Contributing to Apache Toree Community

This guide documents the best way to make various types of contribution to Apache Toree, including what is required before submitting a code change and how to properly merge them.

Contributing to Toree doesn’t just mean writing code. Helping testing and reviewing pull requests and improving documentation are also welcome. In fact, proposing significant code changes usually requires first gaining experience and credibility within the community by helping in other ways. This is also a guide to becoming an effective contributor.

Contributing by Helping Other Users

A great way to contribute to Toree is to help answer user questions on the dev@toree.incubator.apache.org mailing list. There are always many new users; taking a few minutes to help answer a question is a very valuable community service.

Contributors should subscribe to this list and follow it in order to keep up to date on what’s happening in Toree. Answering questions is an excellent and visible way to help the community, which also demonstrates your expertise.

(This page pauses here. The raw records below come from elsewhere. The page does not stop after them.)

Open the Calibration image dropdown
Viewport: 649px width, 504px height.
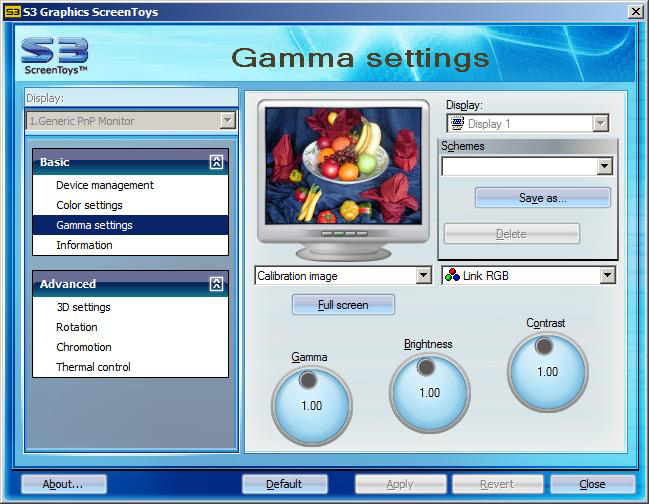pos(423,276)
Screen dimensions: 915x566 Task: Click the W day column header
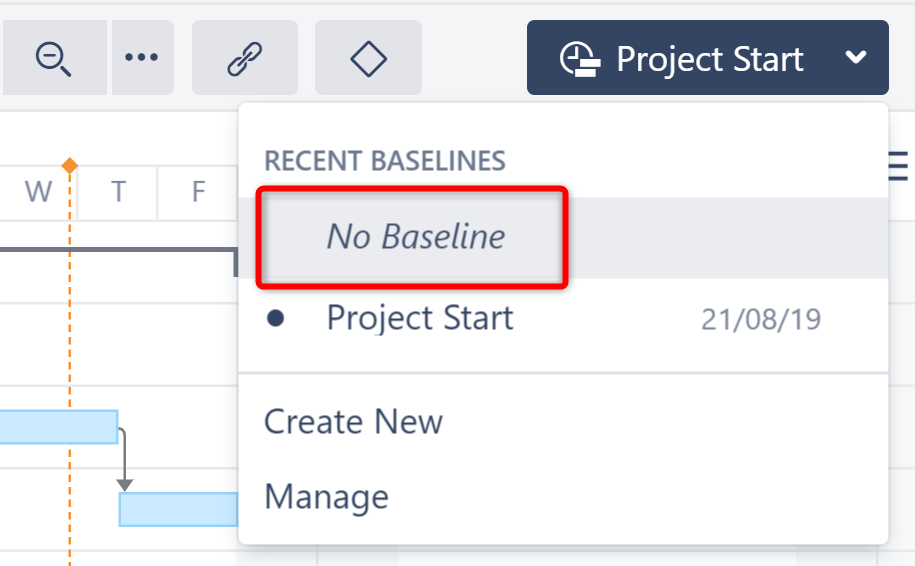[38, 191]
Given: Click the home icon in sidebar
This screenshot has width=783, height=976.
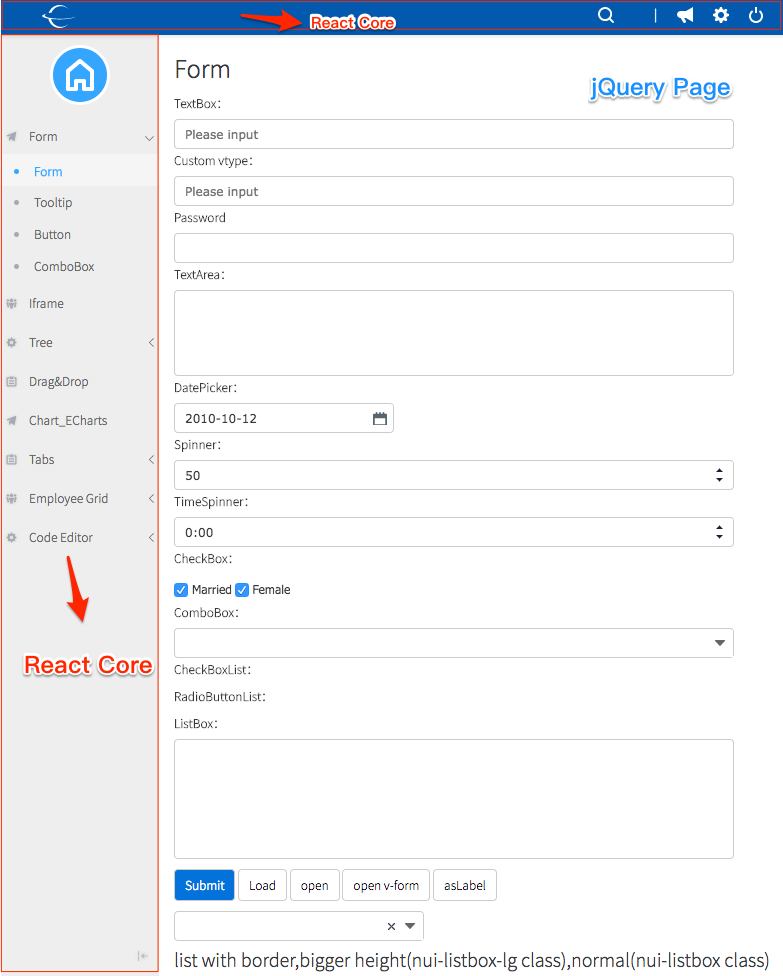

Contributing by Testing Releases

Toree’s release process is community-oriented, and members of the community can vote on new releases on the dev@toree.incubator.apache.org mailing list. Toree users are invited to subscribe to this list to receive announcements of release vote, and test Toree extensions on newer release and provide feedback on any performance or correctness issues found in the newer release.

Contributing code changes

Please review the preceding section before proposing a code change. This section documents how to do so:

When you contribute code, you affirm that the contribution is your original work and that you license the work to the project under the project’s open source license. Whether or not you state this explicitly, by submitting any copyrighted material via pull request, email, or other means you agree to license the material under the project’s open source license and warrant that you have the legal authority to do so.

  1. Identifiyng JIRAS
  2. Before creating a Pull Request
  3. Creating a Pull Request
  4. The Review Process
  5. Merging Pull Requests

JIRA

Toree uses JIRA to track issues, including bugs and improvements, and uses Github pull requests to manage the review and merge of specific code changes. That is, JIRAs are used to describe what should be fixed or changed, and high-level approaches, and pull requests describe how to implement that change in the project’s source code. For example, major design decisions are discussed in JIRA.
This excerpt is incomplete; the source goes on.